Highway Patrol trooper Brett Christiansen sees it all the time. Drivers on Highway Six who are going well beyond the speed limit.
Sgt. Brett Christiansen: "THey take chances they shouldn't take. And in doing so, they endanger not only themselves but everyone out on the highway as well."
Troopers do their best to patrol Highway Six, but seem to end up spending more time investigating accidents in the canyon, that are usually the direct result of speeding or people passing illegally.
Sgt. Brett Christiansen: "People tend to think that they are able to control their vehicle. They overestimate their own abilities of the vehicle and they seem to think they can handle driving a lot faster than they safely can."
Last Wednesday, a semi driver transporting a load of explosives took a 40 mile an hour curve at well beyond the speed limit. The truck crashed, the load ignited and exploded, ripping apart the truck and the highway.
While this accident is getting a lot of attention, the majority of crashes in the canyon don't, but many involve serious injury or death.

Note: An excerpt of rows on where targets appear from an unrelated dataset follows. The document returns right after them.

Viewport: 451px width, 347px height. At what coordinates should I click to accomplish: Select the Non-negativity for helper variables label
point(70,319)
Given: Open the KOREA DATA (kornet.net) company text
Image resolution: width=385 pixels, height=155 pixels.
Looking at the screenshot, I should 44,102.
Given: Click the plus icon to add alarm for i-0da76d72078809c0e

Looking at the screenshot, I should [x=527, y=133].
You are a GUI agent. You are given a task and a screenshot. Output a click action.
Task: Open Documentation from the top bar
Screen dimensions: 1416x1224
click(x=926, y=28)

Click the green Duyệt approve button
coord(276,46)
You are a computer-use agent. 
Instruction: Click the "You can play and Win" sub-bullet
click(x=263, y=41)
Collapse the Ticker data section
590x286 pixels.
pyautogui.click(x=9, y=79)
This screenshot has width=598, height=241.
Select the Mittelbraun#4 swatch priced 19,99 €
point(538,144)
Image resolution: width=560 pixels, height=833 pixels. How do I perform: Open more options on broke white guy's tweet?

Sgt. Brett Christiansen: "It seems like just about everybody we run into has an excuse for what they've done or what happened. Very few people want to take personal responsibility."
And while troopers can issue tickets, they say it is up to each driver to be careful, for the sake of everyone on the road.
Sgt. Brett Christiansen: "Glad to see you are wearing seatbelts. That's something we're always looking for. Keep doing that. Just keep a better eye on your speed. Thanks a lot and have a good day."
The Utah County attorney's office is still reviewing the Highway Patrol report from the semi crash. They are looking at possible charges against the truck driver for speeding, reckless driving and causing a catastrophe.